Roy M. Griffis

Roy M. Griffis

Storyteller

Covering thoughts

The cover of Into the Flames, Book Two of my By the Hands of Men series is, like the first book, designed and executed by the ridiculously talented Kia Heavey.  No, I’m not exaggerating about her talents.  She plays the bagpipes, she’s a wicked graphics artist, and she’s a hell of a writer (I highly recommend her YA novel Underlake).

Kia was the one who recommended looking for an image to represent Robert Fitzgerald.  In her opinion, having a central image to tie the cover together would make it more effective.  I have to admit, I was hesitant…finding the photo of Nurse Florence Ethel Spalding, a strikingly beautiful woman (who actually worked in a field hospital at Gallopoli in WWI) was such a stroke of luck, I thought it would be a fool’s errand to even try to repeat the process.  I was forgetting, however, that coincidence and luck are God’s way of remaining anonymous.

NurseOriginal

The day job had just recently become “the graveyard shift,” which meant my “days” off, in fact, left me awake in the middle of the night with only the cats for company.  So I began to wander through Google images looking for “World War One Veterans.”  That was a melancholy search, as it tended to either show historical photos of the devastation of the Great War or the aftermath.  I kept at it, though, and was led to “Discovering Anzacs,” a project of the National Archives of Australia.

It’s a wonderful site:  over a 1000 images, most of them cotemporary photos of the young men (and some women) who went off to war.  Even better (and more worthy of praise), in many cases you can read the digitized service record of the soldier.  For any person interested in history, that alone would make it worth trip.

I, however, was just looking for a photograp.  A few of the posed, studio photos (the kind typically taken in America while the young recruit is still in boot camp) caught my eye, but they weren’t quite it.  Most of the young men were putting on brave, jaunty faces.  Having presumably read By the Hands of Men, you know that jaunty is not an attitude that the young lieutenant assumes very often.

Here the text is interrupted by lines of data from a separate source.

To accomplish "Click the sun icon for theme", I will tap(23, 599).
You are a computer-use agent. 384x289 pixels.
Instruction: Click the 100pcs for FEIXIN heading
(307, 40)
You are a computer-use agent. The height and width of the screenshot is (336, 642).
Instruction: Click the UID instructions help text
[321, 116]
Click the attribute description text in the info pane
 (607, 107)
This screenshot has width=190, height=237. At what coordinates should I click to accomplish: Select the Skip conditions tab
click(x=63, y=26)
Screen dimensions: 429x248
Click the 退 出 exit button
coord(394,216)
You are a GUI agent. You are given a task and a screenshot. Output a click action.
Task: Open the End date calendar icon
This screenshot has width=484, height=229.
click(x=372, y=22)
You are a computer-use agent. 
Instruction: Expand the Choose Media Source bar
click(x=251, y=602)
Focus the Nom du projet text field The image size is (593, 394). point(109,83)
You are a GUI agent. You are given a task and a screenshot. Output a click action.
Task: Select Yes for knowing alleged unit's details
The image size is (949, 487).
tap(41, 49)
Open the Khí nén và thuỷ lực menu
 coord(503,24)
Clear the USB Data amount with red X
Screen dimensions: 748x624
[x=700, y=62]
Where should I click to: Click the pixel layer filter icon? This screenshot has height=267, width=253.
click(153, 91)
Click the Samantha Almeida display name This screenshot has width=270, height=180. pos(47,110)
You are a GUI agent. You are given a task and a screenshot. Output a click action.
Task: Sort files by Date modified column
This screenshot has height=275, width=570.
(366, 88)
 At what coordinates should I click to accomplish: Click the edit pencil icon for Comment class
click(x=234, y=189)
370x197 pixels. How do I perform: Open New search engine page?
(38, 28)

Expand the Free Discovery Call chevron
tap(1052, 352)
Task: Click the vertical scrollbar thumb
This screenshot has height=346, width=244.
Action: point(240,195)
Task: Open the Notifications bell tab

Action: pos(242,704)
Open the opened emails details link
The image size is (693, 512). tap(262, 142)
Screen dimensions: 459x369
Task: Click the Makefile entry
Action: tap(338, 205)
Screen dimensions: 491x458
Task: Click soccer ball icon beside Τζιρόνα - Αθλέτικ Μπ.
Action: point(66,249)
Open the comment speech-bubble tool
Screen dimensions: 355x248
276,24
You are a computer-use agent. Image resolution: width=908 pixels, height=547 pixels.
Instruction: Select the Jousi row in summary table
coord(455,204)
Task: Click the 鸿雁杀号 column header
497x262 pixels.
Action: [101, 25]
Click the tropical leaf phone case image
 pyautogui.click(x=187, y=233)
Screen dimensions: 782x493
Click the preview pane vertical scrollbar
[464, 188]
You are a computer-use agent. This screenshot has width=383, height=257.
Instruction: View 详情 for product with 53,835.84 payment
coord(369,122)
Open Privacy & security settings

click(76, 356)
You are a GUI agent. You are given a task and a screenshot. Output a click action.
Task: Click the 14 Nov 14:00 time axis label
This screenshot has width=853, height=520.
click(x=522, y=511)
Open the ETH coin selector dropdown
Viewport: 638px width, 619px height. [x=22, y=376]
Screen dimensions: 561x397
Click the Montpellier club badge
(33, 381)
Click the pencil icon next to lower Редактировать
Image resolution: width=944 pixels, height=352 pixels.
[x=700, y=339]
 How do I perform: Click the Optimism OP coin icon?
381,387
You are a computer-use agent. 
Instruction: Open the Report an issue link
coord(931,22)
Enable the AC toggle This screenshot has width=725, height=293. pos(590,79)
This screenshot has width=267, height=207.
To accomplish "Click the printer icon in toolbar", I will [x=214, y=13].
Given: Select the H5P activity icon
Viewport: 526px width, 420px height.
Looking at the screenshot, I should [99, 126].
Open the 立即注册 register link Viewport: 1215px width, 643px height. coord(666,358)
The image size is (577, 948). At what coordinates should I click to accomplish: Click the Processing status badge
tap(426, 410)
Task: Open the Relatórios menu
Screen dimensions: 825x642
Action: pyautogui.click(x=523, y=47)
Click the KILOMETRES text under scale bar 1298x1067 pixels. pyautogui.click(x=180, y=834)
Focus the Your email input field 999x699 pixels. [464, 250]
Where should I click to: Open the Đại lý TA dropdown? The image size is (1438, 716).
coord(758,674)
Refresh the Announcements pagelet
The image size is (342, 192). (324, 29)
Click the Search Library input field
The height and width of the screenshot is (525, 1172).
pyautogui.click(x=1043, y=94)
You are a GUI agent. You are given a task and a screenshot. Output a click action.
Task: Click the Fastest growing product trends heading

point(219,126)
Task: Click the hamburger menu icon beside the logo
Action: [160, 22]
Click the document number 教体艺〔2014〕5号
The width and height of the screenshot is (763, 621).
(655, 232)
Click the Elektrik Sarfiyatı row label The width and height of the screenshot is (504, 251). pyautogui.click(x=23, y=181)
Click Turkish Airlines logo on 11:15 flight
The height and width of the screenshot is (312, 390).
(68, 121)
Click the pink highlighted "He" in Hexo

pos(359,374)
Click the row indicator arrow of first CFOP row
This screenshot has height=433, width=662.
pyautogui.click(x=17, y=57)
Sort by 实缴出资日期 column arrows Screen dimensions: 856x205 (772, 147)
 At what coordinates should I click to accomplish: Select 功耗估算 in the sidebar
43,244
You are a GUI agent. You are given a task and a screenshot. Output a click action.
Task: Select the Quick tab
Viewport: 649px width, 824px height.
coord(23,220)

But there was another type of image, as well, one that struck me very powerfully.  Relatives of these veterans had also submitted photos of their graves.  And most of them, from the simplest flat marker on the ground to the most ornate mini-mausoleum, almost every one of them included the notation “…buried with his wife.”

Maybe it was the lateness of the hour, working alone in my attic office in the early fall chill, but I found those photos of marble and cement and brass slabs incredibly moving.  After surviving the crucible of the Great War, these men had returned to pick up their lives, get married, create families.  And at the end of their life, they would not be parted from those they loved.  I had to stop my research for a while.

There were hours of the night yet to fill, so after a time I returned to the Internet, scrolling through page upon page of the “Discovering Anzacs” website.

And then, after viewing more than 900 images, there he was.  Alexander Chalmers.  A handsome young man, to be sure, but a thoughtful one.  He wasn’t grinning at the camera.  It’s my guess this photo was taken after he had seen some service, and maybe he realized that war and what it required of you was nothing to take lightly.  It was the kind of expression I imagined would rest on the face of a man who’s beheld what Robert Fitzgerald has seen and the journey he’s undergone.

Alexander Chalmers

Like Lt. Fitzgerald, Chalmers saw action from 1914 – 1917.  Alex was part of the 3rd Light Horse Infantry before he was wounded and removed from active warfare, according to his service records.  It gave me a chill when I found that he and my fictional Robert served the same terms of service and were both wounded in the same year.

With some more research, I was even able to locate Mr. Chalmer’s gravesite, but, alas, almost nothing about his life after the service, except for the fact he married a woman named Maud, who died in 1964.  Alex Chalmers followed her in death almost exactly five years later.

They are, of course, buried side by side.